Sensory Shift is the first phase of Creative Connector’s 2023 digital programs series.

This 3-month virtual program includes a disability arts residency with guest artists, a mentorship program, and public workshops and meetups.

This program is made possible by Canada Council for the Arts Digital Now and Sector and Innovation program.

About our guest artists-in-residence!


Andy Slater is a blind Chicago-based media artist, writer, performer, and Disability advocate/loudmouth. Andy’s work focuses on advocacy for accessible art and technology, Alt-Text for sound and image, the phonology of the blind body, spatial audio for extended reality, and sound design for film, dance, and digital scent design. Most recent, Andy was acknowledged by the New York Times in their article, “28 Ways To Learn About Disability Culture.” His research on Crypto Acoustic Auditory Non-Hallucination was published in McSweeney’s Quarterly Concern volume 61. Learn more about Andy by visiting his website: https://www.thisisandyslater.net/

Iris Xie (they/them/theirs) is a disabled, neurodivergent, queer trans nonbinary 2nd generation Chinese American multi-discipline writer, artist, and designer from the Bay Area, currently living in Davis, CA. Iris designs interactive installations involving lyric/poetry games, solo live action role playing games (solo LARPs), and stim objects that explore neurodivergence and invisibilized disability through the framework of crip technoscience and disability justice. Their knowing-making practice centers on finding rest and self-trust while traversing liminality through discovering their political identities as a disabled queer trans person of color.

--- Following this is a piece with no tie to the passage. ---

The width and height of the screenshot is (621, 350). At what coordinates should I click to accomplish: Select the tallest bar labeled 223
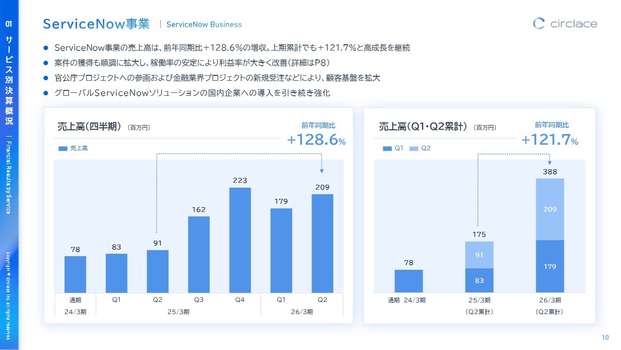(240, 240)
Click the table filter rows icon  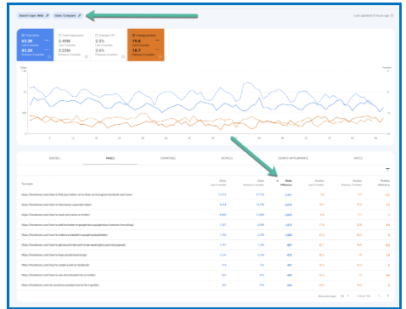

Iris is also a member of the Critical Design Lab, which centers collaborative access research on disability culture and crip technoscience. They are also part of QT Labs at UC Davis, and are creating an interactive Augmented Reality installation to highlight queer and trans international grad student experiences. You can learn more about Iris by visiting their website: https://www.iamtruetomyoscillations.com/

About our guest mentees!

We’re excited to announce the Sensory Shift mentee artists! Mentee artists will be working as a group with guest artists throughout the residency.

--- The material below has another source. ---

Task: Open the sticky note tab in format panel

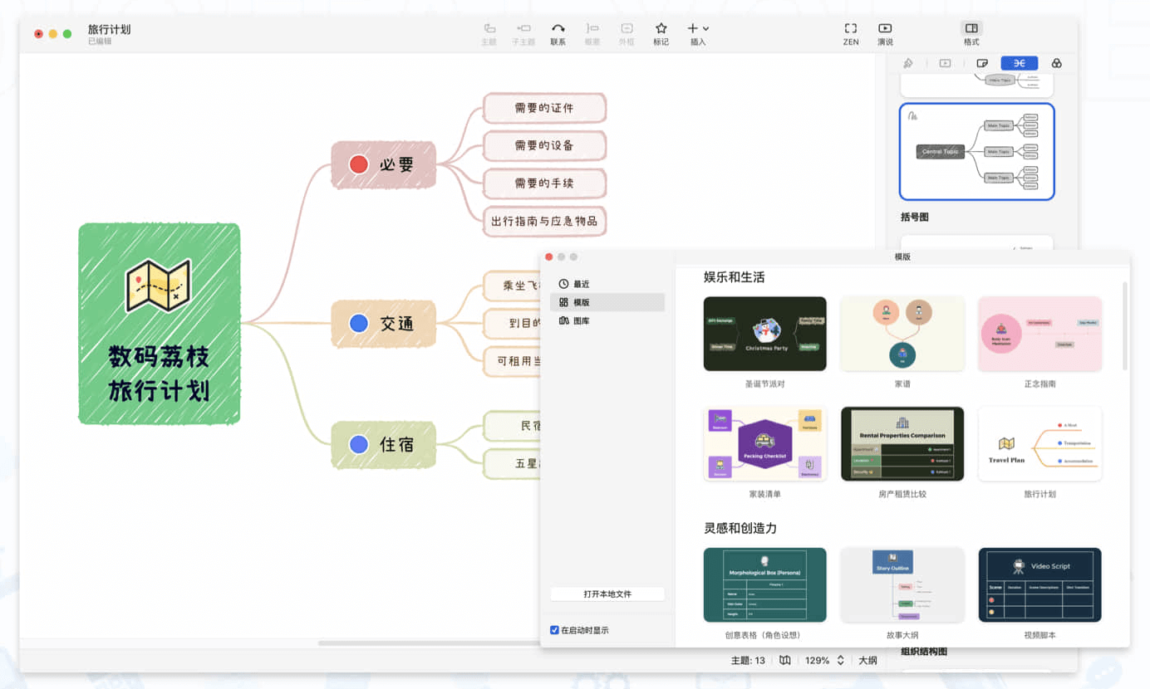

Lisa Marielle Cooper (she/her) is a multidisciplinary artist and educator from the Jamaican diaspora interested in the intersections of art + design, technology, accessibility, and justice. Through writing, performance and visual art, programming, and interactive installations, Lisa engages audiences in conversations surrounding identity, liberation, resilience, Afrofuturism, Caribbean Futurism, and Black joy.

Nat Decker (they/them) is a Chicago-born Los Angeles-based artist situating their work within queer disability arts as an inherently political practice. From a desire for catharsis and connection, they express the intimacies of lived experience as provocation toward collective care and liberation. Operatively creating between digital and material mediums, they identify the computer as an assistive tool affording a more accessible practice unencumbered by the physicality of traditional studio techniques. Often from bed, they use digital 3D software to trace serpentine connections between the body and technology, reimagining fantastical mobility devices as cultural celebration and agitation of conventional desirability politics.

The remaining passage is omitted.